* _Your goal_
The entries that follow should come back exactly, with no pictures among them.

Stored records
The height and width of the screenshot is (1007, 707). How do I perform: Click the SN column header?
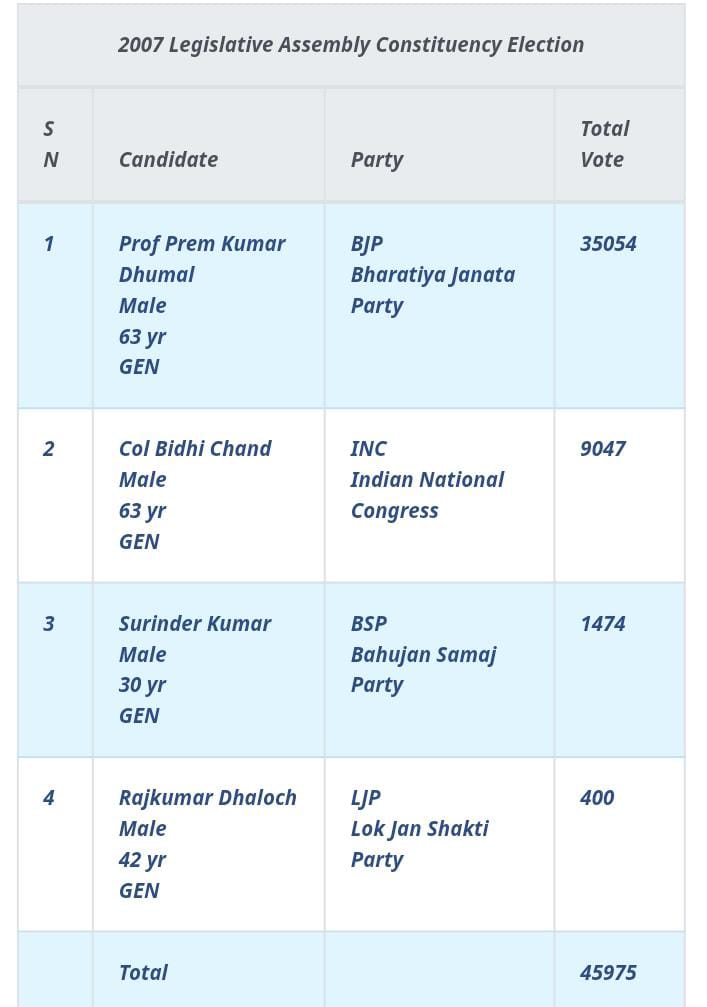pos(51,144)

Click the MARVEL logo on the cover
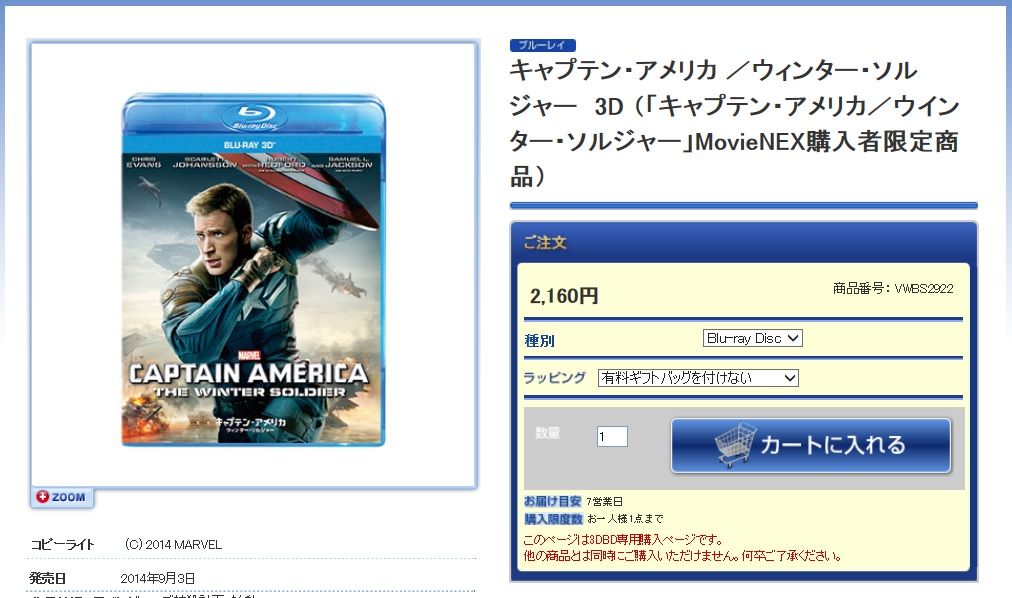[249, 355]
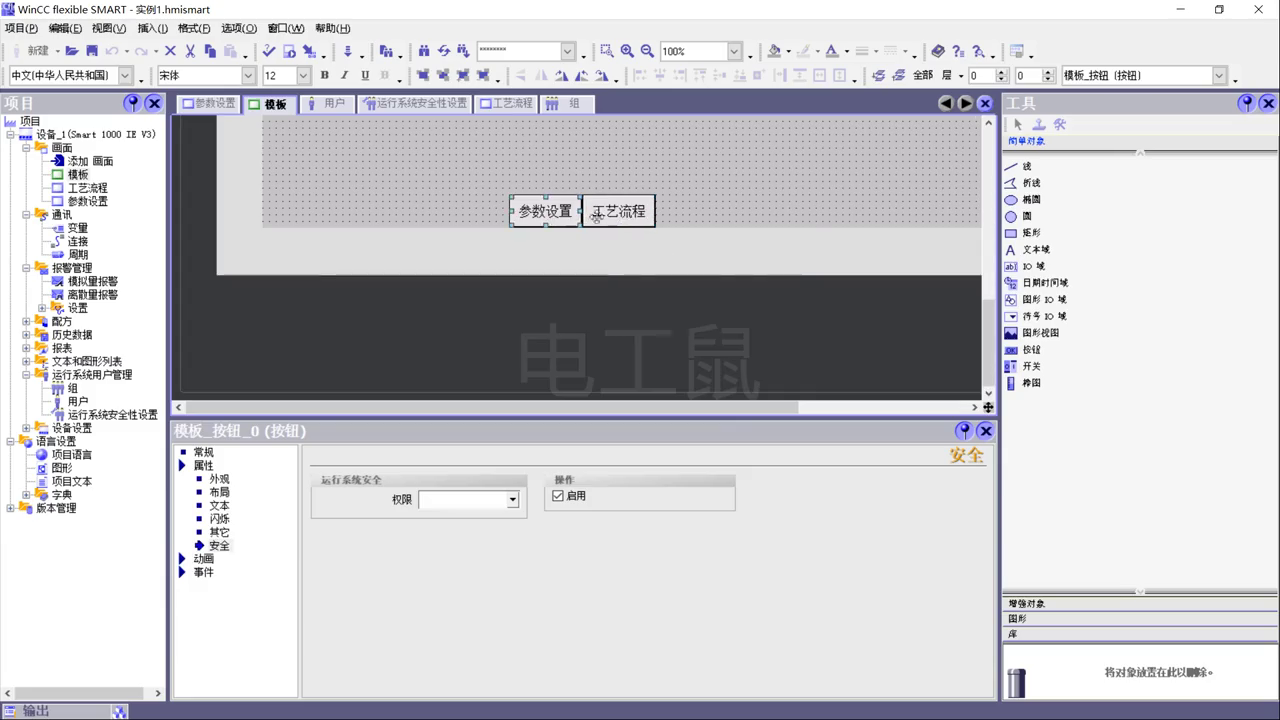
Task: Select the 开关 switch object tool
Action: click(x=1030, y=366)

* _Task response_
The height and width of the screenshot is (1007, 707). How do I perform: Click the SN column header?
pos(51,144)

Click the MARVEL logo on the cover
[249, 355]
Task: Select the 开关 switch object tool
Action: click(x=1030, y=366)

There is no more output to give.